We all know the history of Bartolomeu Dias, the Portuguese explorer who was the first European to sail beyond the southernmost tip of Africa in 1488. He landed at Mossel bay to load water and move on but before long he was persuaded by an exhausted crew that enough was enough and returned to Lisbon.


Main mast of caravel
What I did not know, and discover today, is that exactly 500 years later the Portuguese decided to celebrate Bartolomeu's feat by replicating his adventure on an exact copy of his ship. Well, almost exact, the new ship had electric power, a galley and toilets! It was the Portuguese community of South Africa that financed the trip. In the late eighties Portugal had just lost its last colonies and, with them, the dream of a worldwide community of Portuguese-speaking countries. This was a welcome effort to revive the old glory of Portugues exploration and the government supported it wholeheartedly.

The ship itself is housed in a building that was partially built around it. All around, artifacts from the glorious time of exploration, maps, paintings and pictures. A Chinese girl and her mother walk around the nearly empty museum with me and are surprised when I greet them in Chinese. The girl wants to take a picture with me.

It's lunch time by the time I am done with the Dias, but I am not so hungry. Look for a snack and run into an eatery of real Punjabi food, which is certified by the fact that I am welcomed by the owner who wears a white Sikh turban. I am the only patron and when I tell him that I like his wife's pakhora he sits down with me for a chat. I ask him how did he come all the way from Punjab to open a restaurant in South Africa. He replies he didn't.

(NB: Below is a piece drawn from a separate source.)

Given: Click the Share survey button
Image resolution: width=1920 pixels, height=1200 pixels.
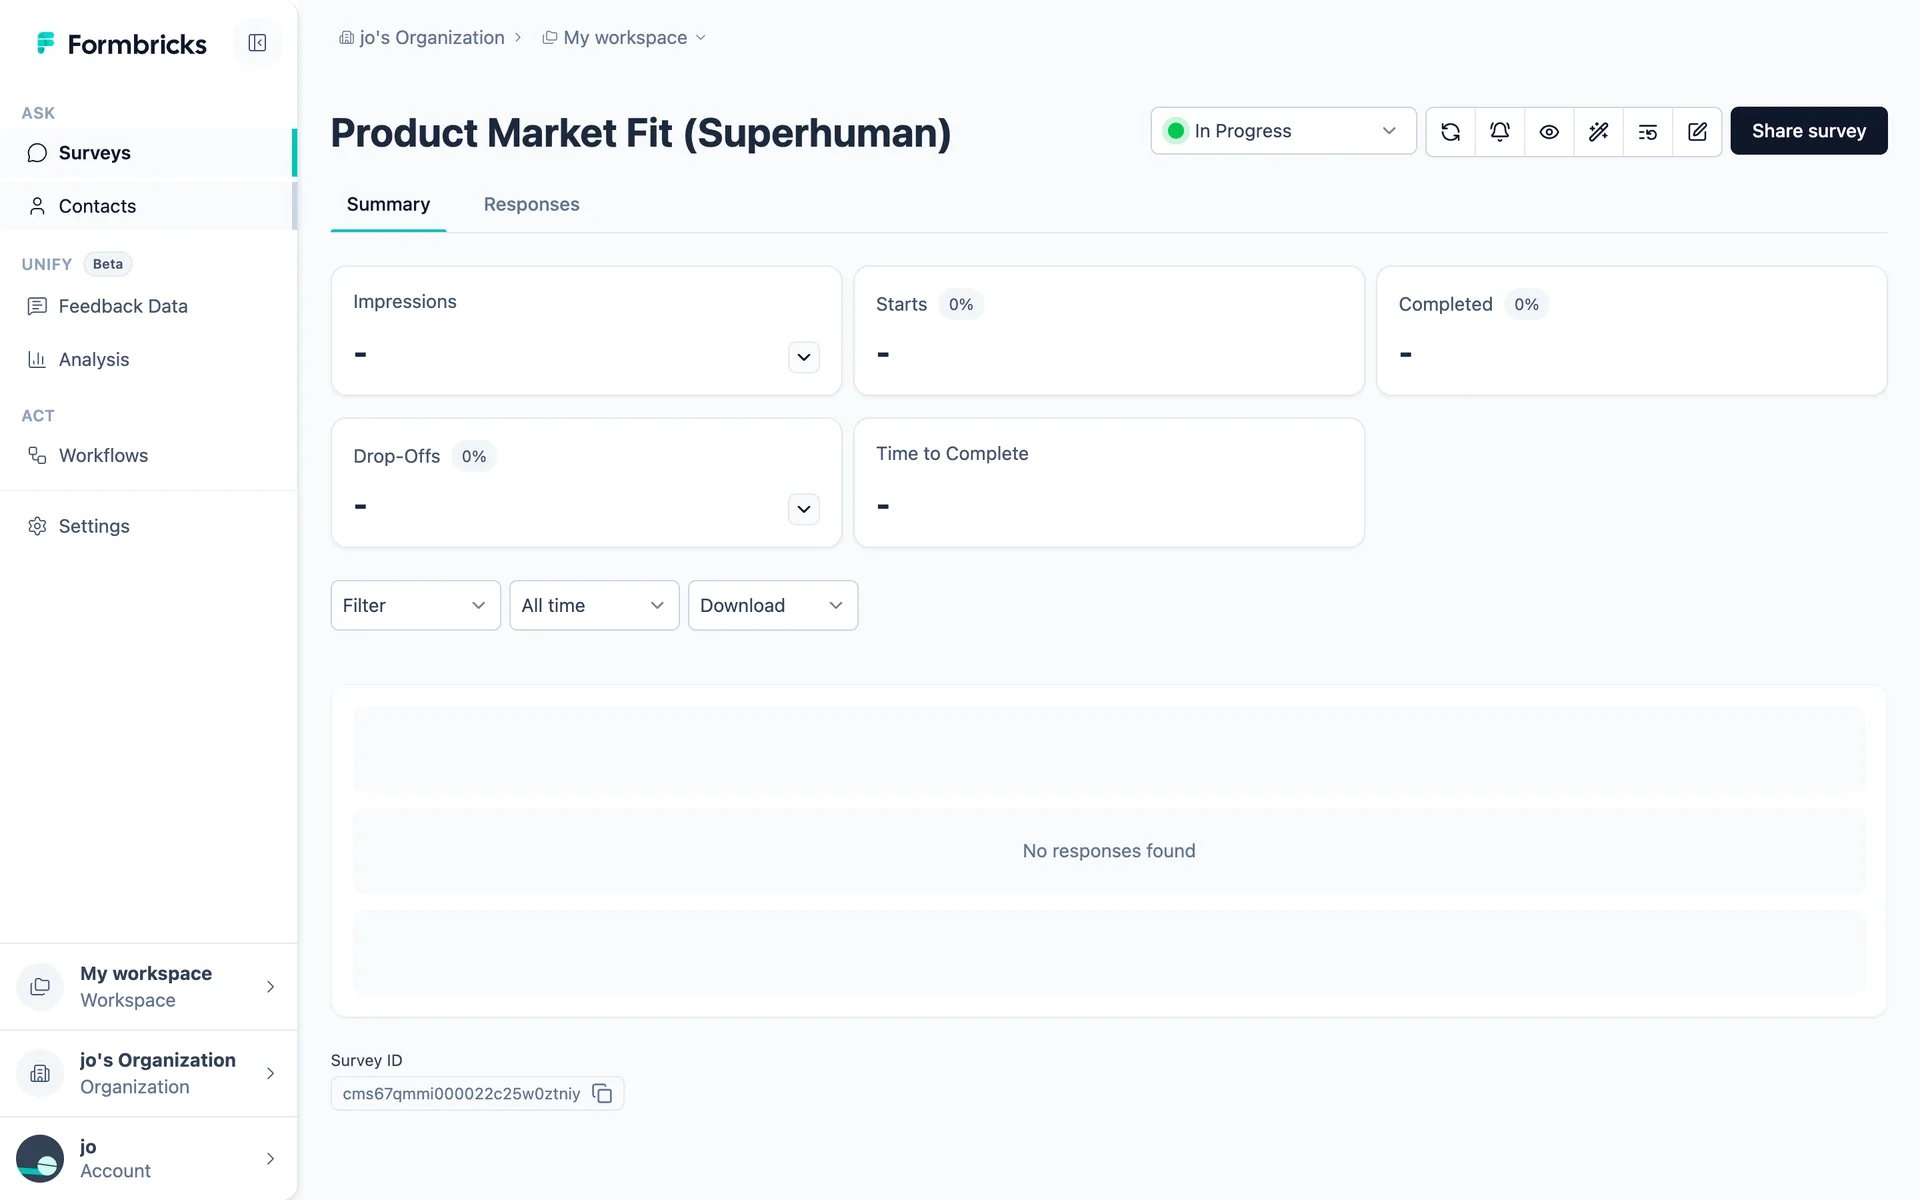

His grandfather was a railway engineer in India in the 1870s and was asked by the British to go and build a railroad in China. He was offered a good fee and a British passport. That seemed like a good deal and off he went. As soon as he was done with that, the Brits thought to make another railroad in British Columbia, in Canada, which was then a British colony, so he went there.

The next rail project was in British ruled Kenya. Granpa was getting on with age and decided it was time to sink roots somwhere and so ended up settling in Kenya where dad was born and he in his turn. The Indian community in east Africa is a large one.

Then in 2006 he was vacationing in South Africa with his family. They liked it, especially the weather, much more pleasantly temperate than the hot tropical climate of Kenya, and decided to move. So now he sells Punjabi food (but also pizza) to the visitors of the museum.

After lunch I walk around a bit: it's still rather cool and grey. I stumble upon a shop of bric a brac. Military helmets, a bunch of carpenter's planes and assorted tea pots of various styles keep company to a pile of LPs and countless tableware strewn around in no particular order. The owner sits in a corner, silent, not even a nod to people walking in and out of his shop. This could be the den of a child of the flowers, or the pad of a single middle aged man who inherited his dad's collection and does not what to do with them. Maybe it is. Very fittingly, 1970s rock music plays in the background.

I am always tempted to buy something in this kind of shop. I almost feel I have to. So much of this stuff would look great in my own home. Which is why I hardly have any room left in my home. This time I am strong, and resist. I walk out empty handed, though I must make a special effort not to buy a collection of big old iron keys, maybe half a kilo each, that are laying invitingly by the door.